# **Social Media Sentiment Analysis**

This notebook analyzes sentiment trends on Reddit to gauge market sentiment for a selected stock ticker over the past 365 days. We extract discussions from relevant financial subreddits and apply FinBERT-based sentiment analysis to determine the daily sentiment score.

The final output provides a daily aggregated sentiment score, indicating whether Reddit discussions suggest a bullish (positive) or bearish (negative) outlook for the stock.

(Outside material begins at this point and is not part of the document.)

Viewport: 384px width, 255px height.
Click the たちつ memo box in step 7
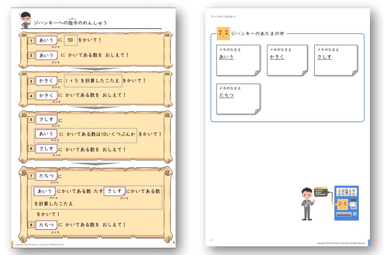tap(46, 176)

# **Full Description & Details**

**Data Collection Process**

**Stock Ticker Selection**

Reads the Top 10 Ticker CSV to identify the most-discussed stock for analysis.
Matches the ticker with its company name using the NASDAQ-listed companies file.
Reddit Data Extraction

**Collects posts from relevant finance subreddits:**
r/wallstreetbets
r/stocks
r/investing
r/securityanalysis
r/stockmarket
Only posts containing the selected ticker (e.g., TSLA) are retrieved.
Filters out posts with fewer than 5 comments to ensure only active discussions are analyzed.
Fetches top comments from each post for additional sentiment insights.
Sentiment Analysis Using FinBERT

**Classifies comments into:**
Negative
Neutral
Positive
Calculates sentiment scores:
Sentiment Score = Positive Sentiment - Negative Sentiment
Aggregates daily average sentiment scores to track trends over time.


**Final Output**

Daily Sentiment Scores (Exported as CSV)
Negative Sentiment %
Neutral Sentiment %
Positive Sentiment %
Overall Sentiment Score (Daily average of positive - negative)
Ticker for reference


In [1]:
pip install asyncpraw

Collecting asyncpraw
  Downloading asyncpraw-7.8.1-py3-none-any.whl.metadata (9.0 kB)
Collecting aiofiles (from asyncpraw)
  Downloading aiofiles-24.1.0-py3-none-any.whl.metadata (10 kB)
Collecting aiosqlite<=0.17.0 (from asyncpraw)
  Downloading aiosqlite-0.17.0-py3-none-any.whl.metadata (4.1 kB)
Collecting asyncprawcore<3,>=2.4 (from asyncpraw)
  Downloading asyncprawcore-2.4.0-py3-none-any.whl.metadata (5.5 kB)
Collecting update_checker>=0.18 (from asyncpraw)
  Downloading update_checker-0.18.0-py3-none-any.whl.metadata (2.3 kB)
Downloading asyncpraw-7.8.1-py3-none-any.whl (196 kB)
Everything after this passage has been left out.